A ellos se suma el técnico en control de accesos y cerraduras conectadas, que instala y configura sistemas electrónicos, apertura por código o móvil e integración con la domótica del hogar. Por último, en la trastienda del sector están los perfiles de fabricación y distribución: producción de componentes, asesoramiento técnico en almacén y soporte a otros profesionales.
Qué impulsa la demanda de profesionales
Varios factores estructurales sostienen la necesidad de cerrajeros. El primero es la renovación del parque de cerraduras: gran parte de las viviendas existentes monta cilindros antiguos sin protecciones modernas, y su sustitución por modelos certificados es una fuente constante de trabajo. El segundo es la incorporación de la domótica, que abre un nuevo nicho de instalación y mantenimiento de sistemas conectados.
A esto se añade la atención de emergencias, un servicio que no puede deslocalizarse y que mantiene la demanda de profesionales locales, y el auge del alquiler de corta estancia, que ha multiplicado las instalaciones orientadas a la gestión remota de accesos. En conjunto, son tendencias que favorecen a quien combina la base mecánica del oficio con conocimientos electrónicos.

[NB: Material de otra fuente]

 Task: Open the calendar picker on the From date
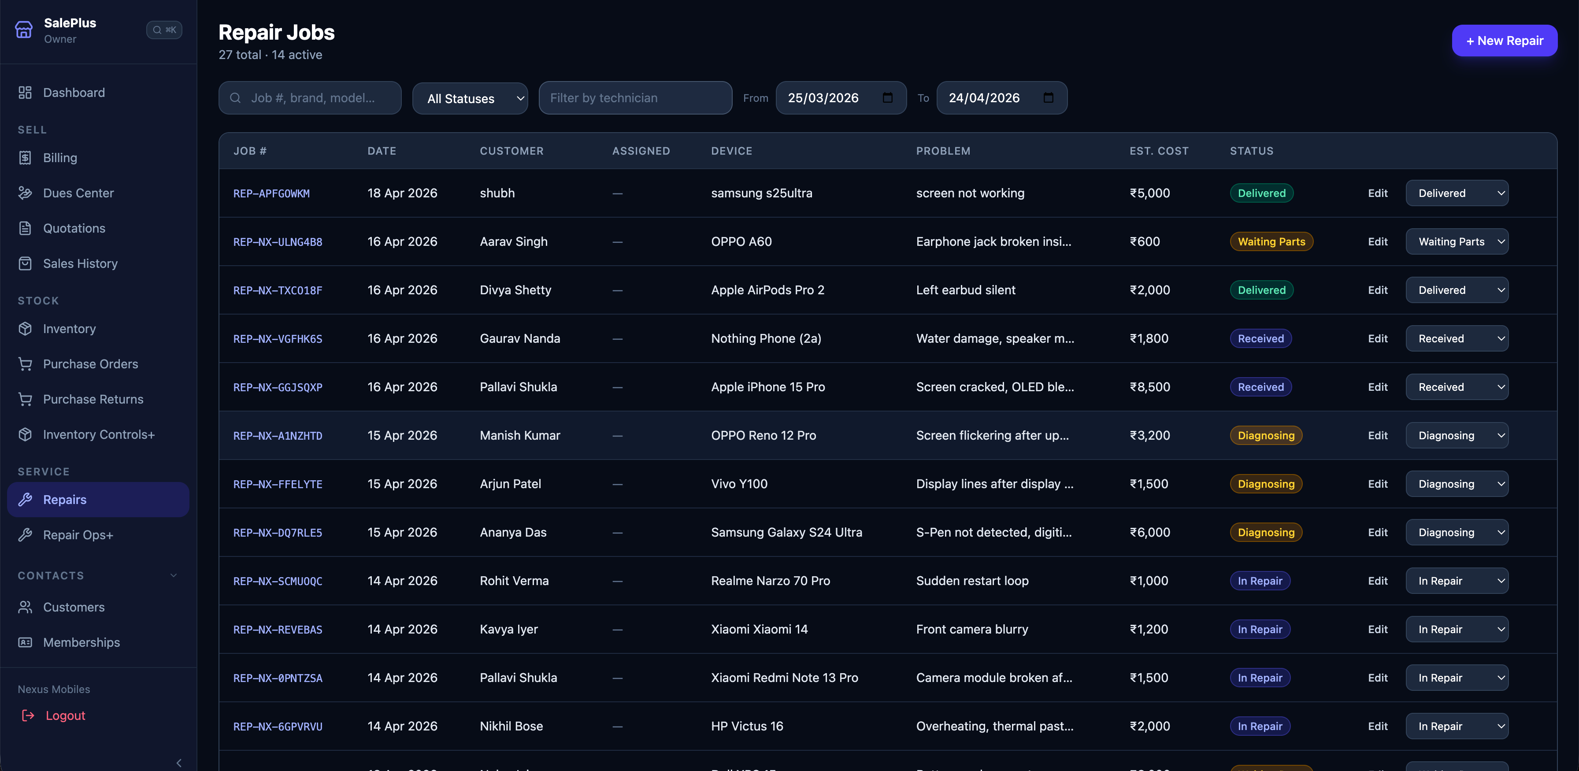pyautogui.click(x=888, y=97)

Formación y vías de acceso
El acceso al oficio admite varios caminos. La vía tradicional es el aprendizaje práctico junto a un profesional experimentado, todavía muy habitual por el peso de la destreza manual. A ella se suman los certificados de profesionalidad y la formación profesional en familias afines (fabricación mecánica, instalación, electricidad y electrónica), así como cursos especializados de fabricantes y asociaciones del sector.

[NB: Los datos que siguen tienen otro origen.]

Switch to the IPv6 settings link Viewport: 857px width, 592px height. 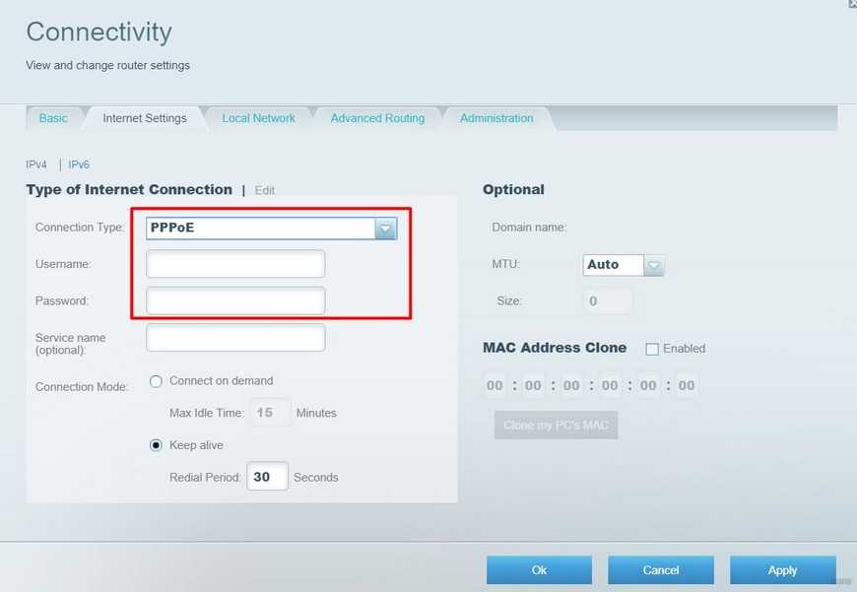[x=79, y=164]
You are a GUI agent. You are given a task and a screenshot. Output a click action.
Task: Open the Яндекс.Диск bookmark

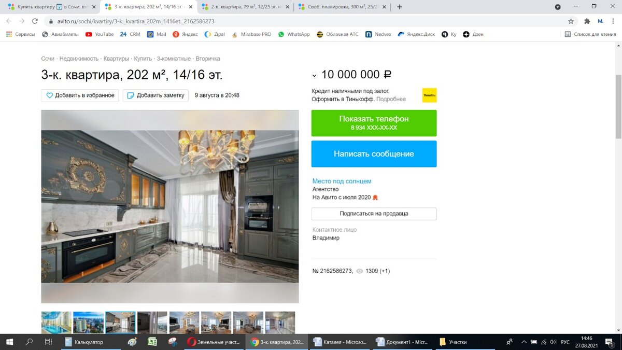pos(416,34)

Para los perfiles más tecnológicos, conviene complementar la base mecánica con conocimientos de redes domésticas, configuración de aplicaciones y nociones de ciberseguridad básica. Independientemente de la vía elegida, la formación continua es determinante: las normas técnicas se actualizan y los productos evolucionan, de modo que mantenerse al día en certificaciones y nuevas soluciones es lo que diferencia a un profesional cualificado.